## Given exercise
Pick up the mailing-list thread below about saving embedded files to disk and continue it from its last line.

## Excerpt to read
= = = =
You are viewing a plain text version of this content. The canonical link for it is here.
Posted to user@poi.apache.org by Yury Batrakov <ba...@gmail.com> on 2008/05/07 08:48:50 UTC

Save embedded files to disk

Hi all.

I'm working on saving embedded documents (not only office ones, but
also zip, pdf, etc) to disk and completely lost hope of doing that.
Things I tried to do it:
1. Listen for events on POIFS trying to fetch apropriate streams and
save them via DocumentInputStream. Problem: stream names are being
generated in unpredictable (for me way). Examples: \001Ole10Native,
\001CompObj, CONTENT and so on
2. Call HSSFWorkbook.getAllEmbeddedObjects(). Problem: it lacks of
functions to save these objects on disk and it's not obvious for me to
implement them, such function is defined for HSSF and (AFAIU) fo HSLF,
but I'd prefer it for HWPF and HGDF also.

Could you advise me what is to do?

BTW, a little bit offtopic: RTF spec defines that embedded RTF objects
are in OLESaveToStream format, does POI have code to parse this
format?

---------------------------------------------------------------------
To unsubscribe, e-mail: user-unsubscribe@poi.apache.org
For additional commands, e-mail: user-help@poi.apache.org


Re: Re[2]: Save embedded files to disk

Posted by Yury Batrakov <ba...@gmail.com>.
On 5/7/08, Yegor Kozlov <ye...@dinom.ru> wrote:
>  I'm note sure about ZIP, text or other formats. I searched the spec
>  but didn't find a clue. My advice is to look at CompObj. Every embedded
>  entry seems to have it. Try to parse this data, may be you will figure out the pattern.

The spec is as messy as the format is :)  Thanks, I'll try to parse CompObj

---------------------------------------------------------------------
To unsubscribe, e-mail: user-unsubscribe@poi.apache.org
For additional commands, e-mail: user-help@poi.apache.org


Re[2]: Save embedded files to disk

Posted by Yegor Kozlov <ye...@dinom.ru>.
= = = =
## Data section
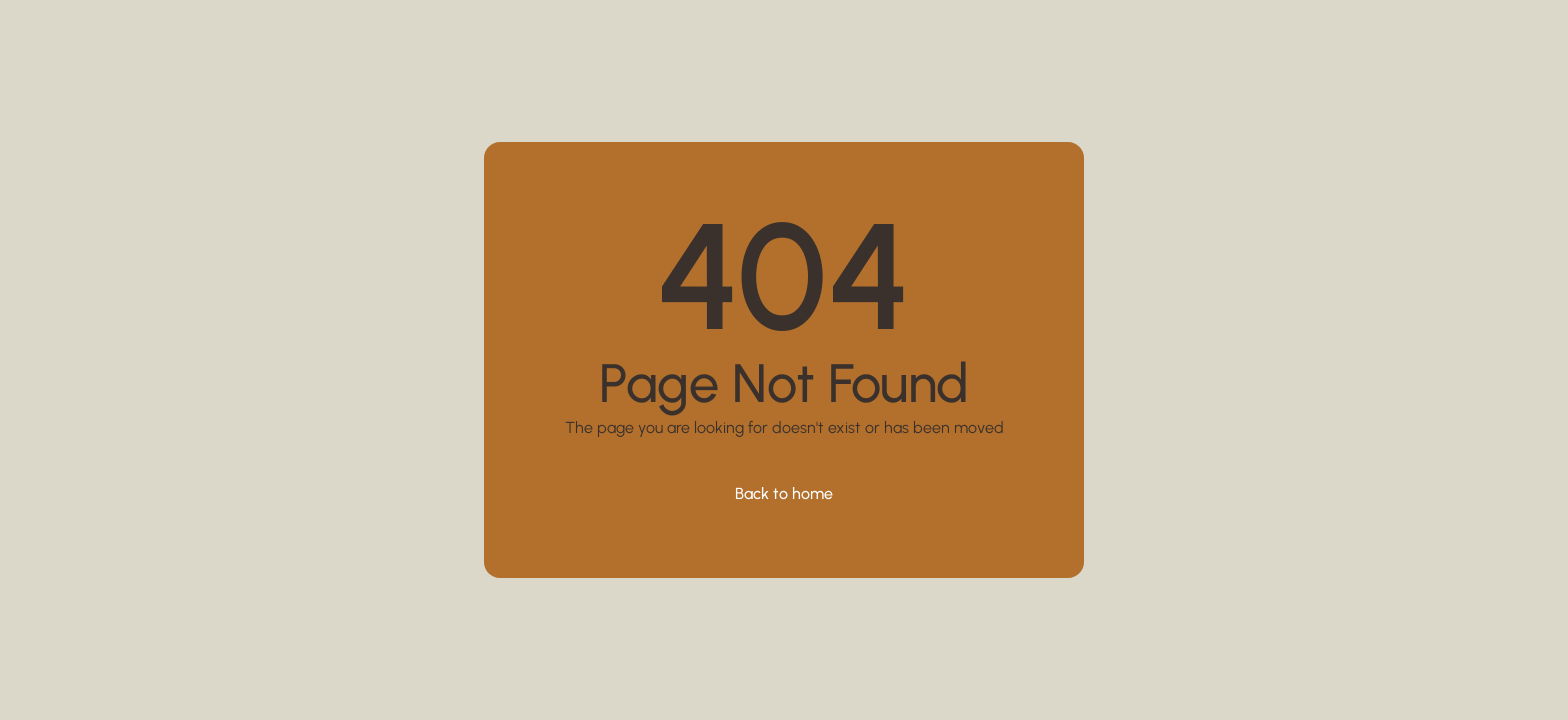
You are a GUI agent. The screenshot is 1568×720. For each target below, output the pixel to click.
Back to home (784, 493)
= = = =
## Exercise answer
> But what's about getAllEmbeddedObjects()? Does it parse object streams
> or It relies on OLE stream names? Is there big impact to wtite
> functions to dump these objects to disk?

Embedded OLE data is stored in the host-defined format. It means that
depending on the data the structure of directory entries can be
different.
For example:
 XLS:
     CompObj
     DocumentSummaryInformation
     SummaryInformation
     Workbook
 DOC:
     CompObj
     DocumentSummaryInformation
     SummaryInformation
     WordDocument
 ZIP:
     CompObj
     ObjInfo
     Ole
     Ole10Native
 TEXT:
  ???
 VISIO
  ???
 PDF
  ???
.....

In case if the embedded entry is a xls, ppt or doc you can save it with
appropriate extension and it will be "real" office document. You
should be able to open it in MS Office or by POI.

I'm note sure about ZIP, text or other formats. I searched the spec
but didn't find a clue. My advice is to look at CompObj. Every embedded
entry seems to have it. Try to parse this data, may be you will figure out the pattern.
     
Yegor

> On 5/7/08, Nick Burch <ni...@torchbox.com> wrote:
>> On Wed, 7 May 2008, Yury Batrakov wrote:
>>
>> > It's quite obvious and I already can save office files, but the problem is
>> to save zip and other files: I don't know which of the streams in
>> _1271662200 should i open and save. Word, Excel and others have some
>> predefined stream name, but all others don't.
>> >
>>
>>  For zip, should be easy. Open each one in turn, check the first few bytes
>> and see if they are the zip header. If so, save that
>>
>>  For text, I guess just open it and see if it looks text like (mostly just
>> bytes in the right ranges)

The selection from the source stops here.